We recently discovered the expression of a long noncoding RNA, lnc-FANCI-2, coinciding with cervical lesion progression from CIN1, CIN2-3 to cervical cancer. Viral E7 of high-risk HPVs and host transcription factor YY1 are two major factors promoting lnc-FANCI-2 expression. To explore possible roles of lnc-FANCI-2 in HPV-induced cervical carcinogenesis, we ablated the expression oflnc-FANCI-2in the HPV16-positive cervical cancer cell line, CaSki. Knock-out (KO) single cell clones expressed HPV16 oncogenes normally but displayed altered cell morphology and proliferation when compared with the parental cells.

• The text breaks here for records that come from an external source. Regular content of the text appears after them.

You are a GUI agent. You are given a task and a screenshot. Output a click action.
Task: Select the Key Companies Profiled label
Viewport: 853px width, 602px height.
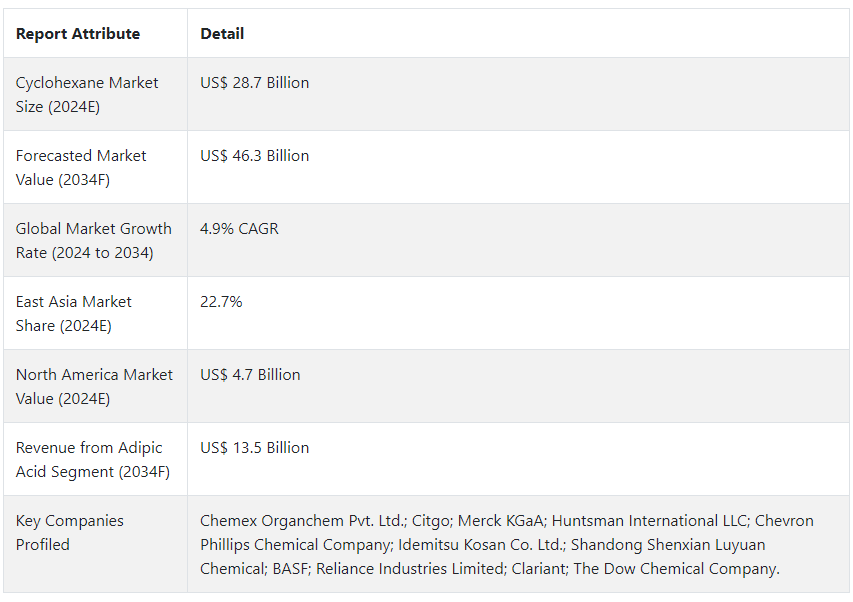tap(70, 532)
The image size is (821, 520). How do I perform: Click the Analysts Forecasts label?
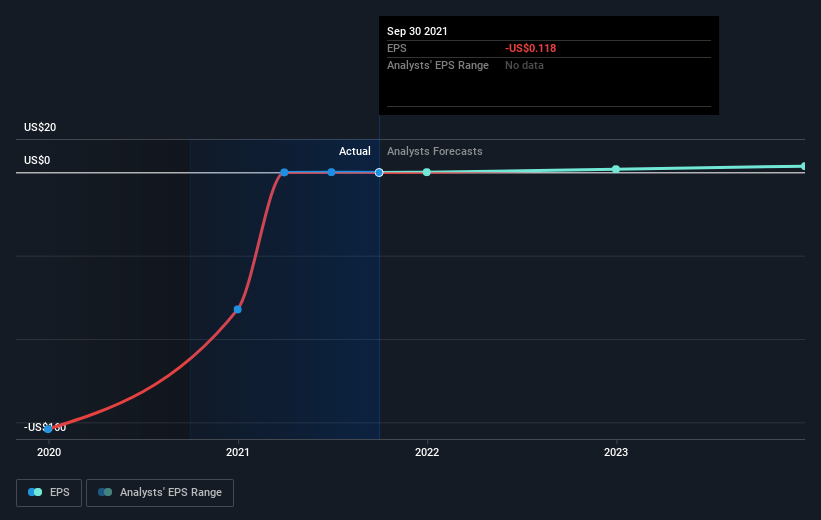[435, 151]
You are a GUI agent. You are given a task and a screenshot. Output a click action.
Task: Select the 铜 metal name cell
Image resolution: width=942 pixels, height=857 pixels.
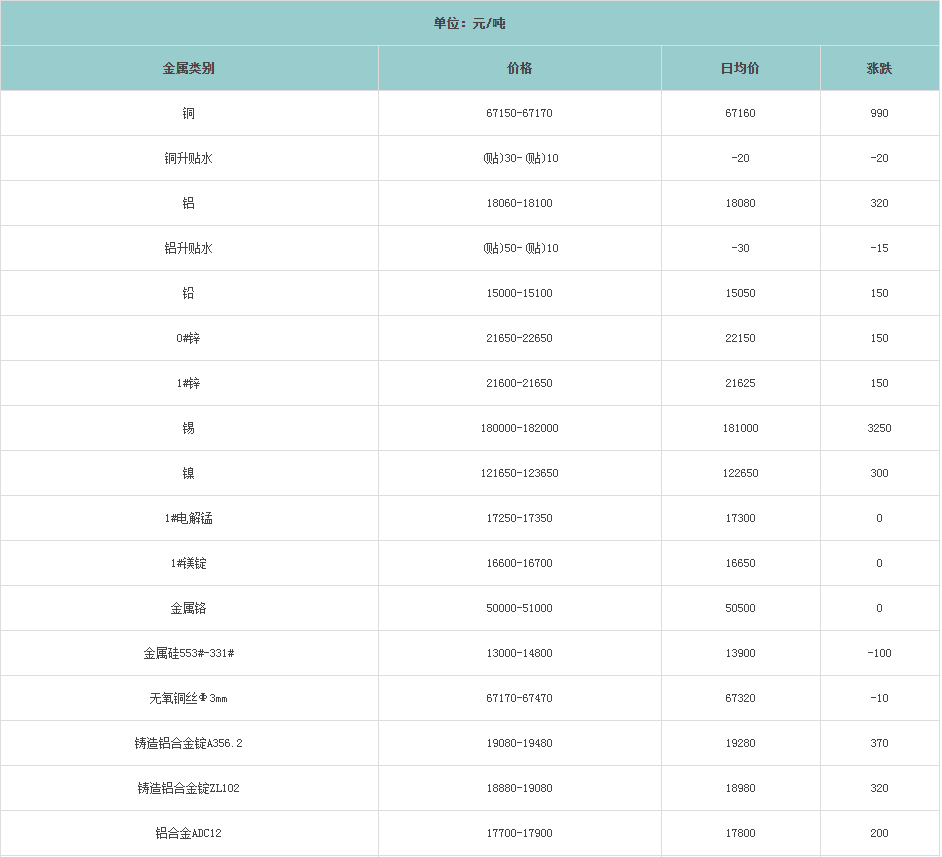189,114
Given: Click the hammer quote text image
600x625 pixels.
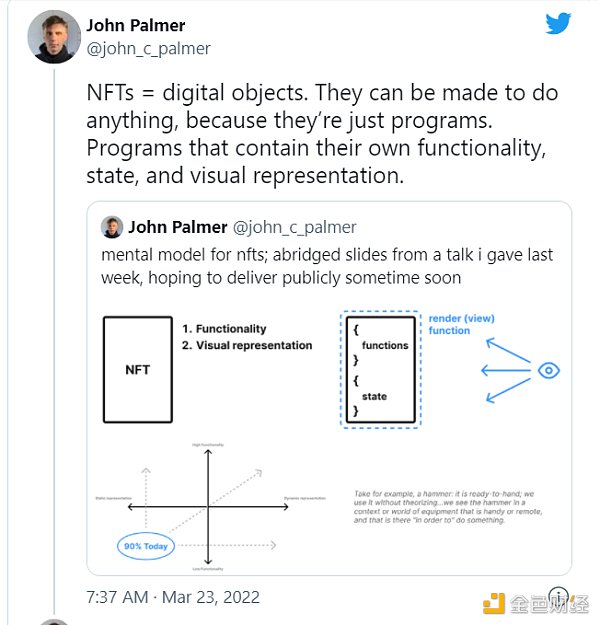Looking at the screenshot, I should [448, 507].

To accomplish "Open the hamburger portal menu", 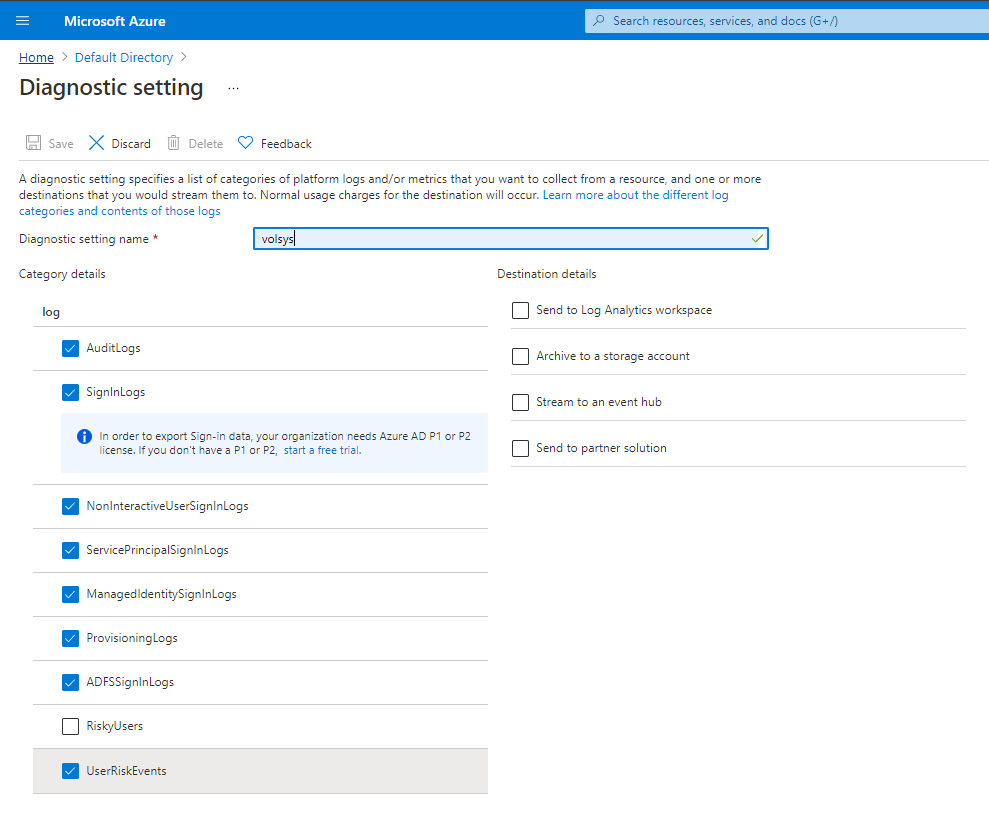I will [x=23, y=21].
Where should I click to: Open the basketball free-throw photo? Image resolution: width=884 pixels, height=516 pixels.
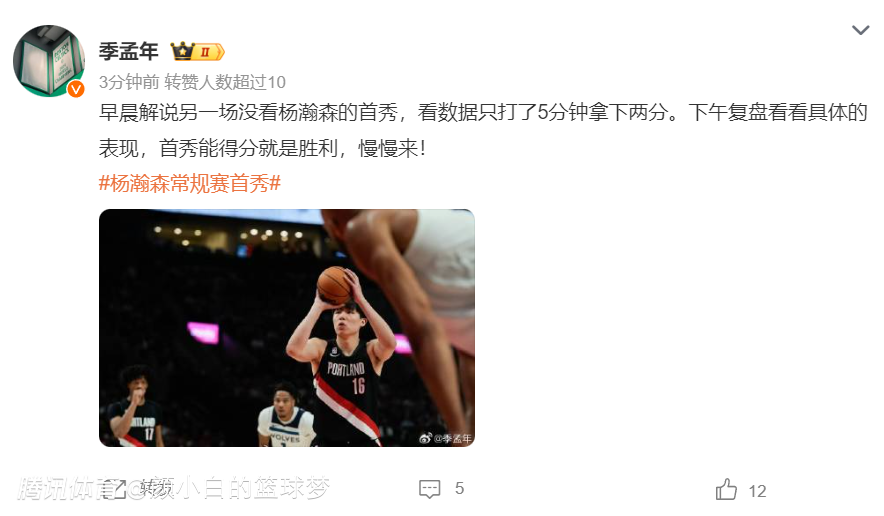click(286, 328)
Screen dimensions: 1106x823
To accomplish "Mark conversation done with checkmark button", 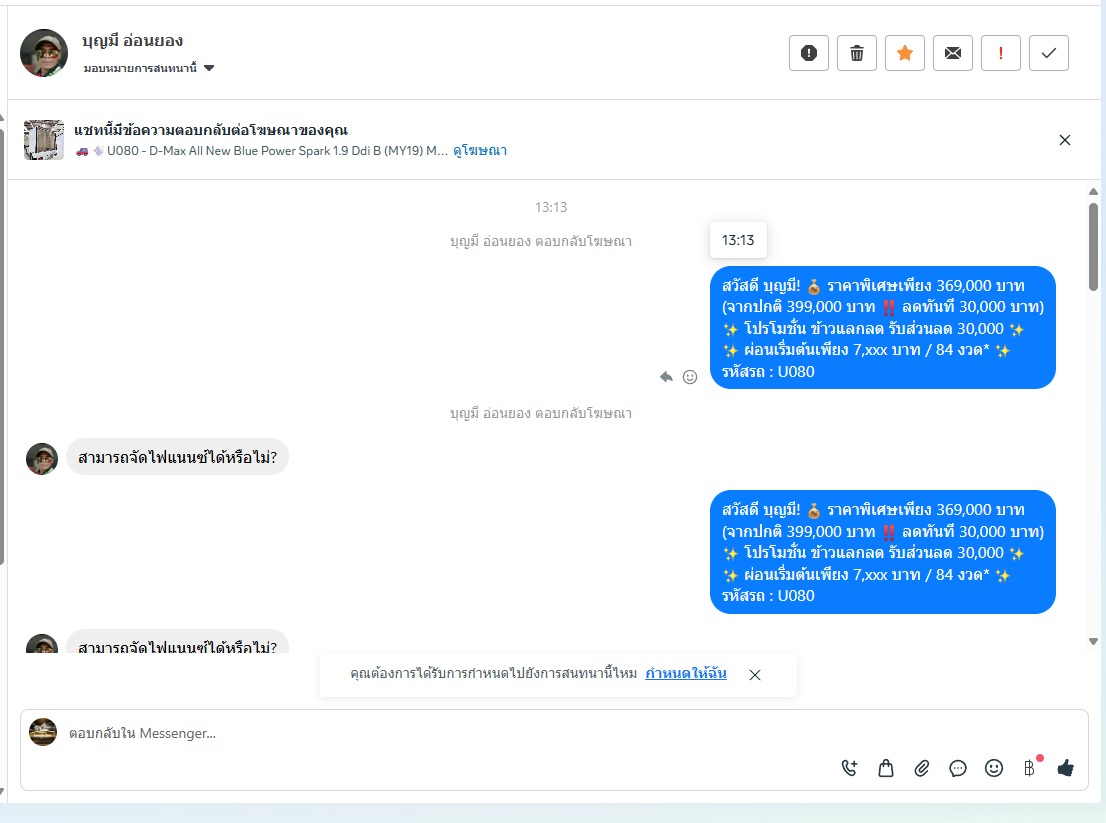I will [x=1048, y=53].
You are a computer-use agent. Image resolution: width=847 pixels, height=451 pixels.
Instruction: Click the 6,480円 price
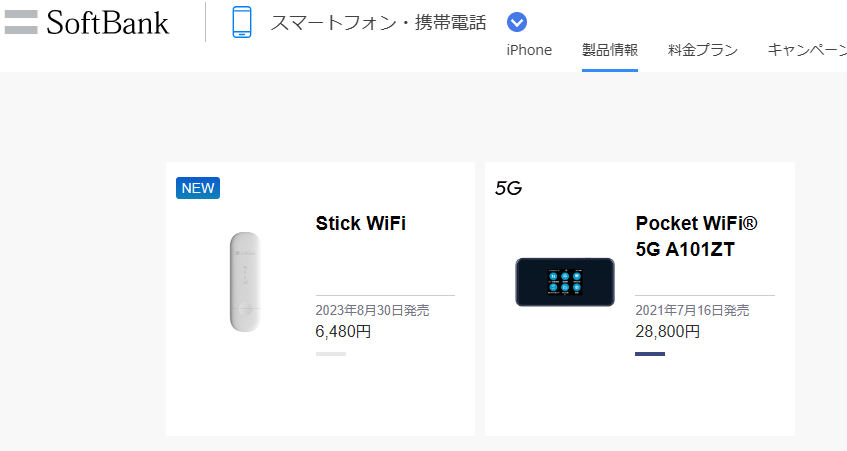[x=343, y=330]
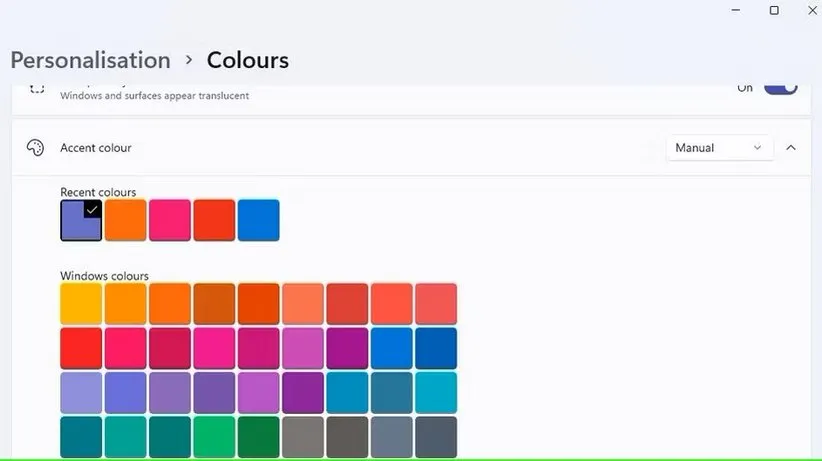Collapse the Accent colour section chevron
Viewport: 822px width, 461px height.
click(791, 148)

Proteomic profiling of cytosolic and secreted proteins from the parental and KO cells showed that lnc-FANCI-2 regulates expression of a subset of cell soluble receptors responsible for cell signaling, epithelial mesenchymal transition, and IFN responses. RNA-seq analyses revealed that, relative to the parental cells, lnc-FANCI-2 KO cells exhibited significantly increased RAS signaling but decreased IFN pathways. In the KO cells, phosphorylated Akt and Erk1/2, two important RAS pathway effectors, were increased more than 3-fold, accompanied by increase of IGFBP3, MCAM, VIM, and CCND2 (cyclin D2) and decrease of RAC3 expression. High levels of lnc-FANCI-2 and lower levels of MCAM in cervical cancer patients are associated with improved survival. We found that lnc-FANCI-2 interacts specifically with 32 host proteins, including H13, HNRH1, K1H1, MAP4K4, and RNPS1, and knockdown of MAP4K4 in CaSki cells led to an increase of phosphorylation of Erk1/2 and somewhat Akt. In summary, a key function of lnc-FANCI-2 is to intrinsically regulate RAS signaling to impact cervical lesion progression and affect cervical cancer prognosis.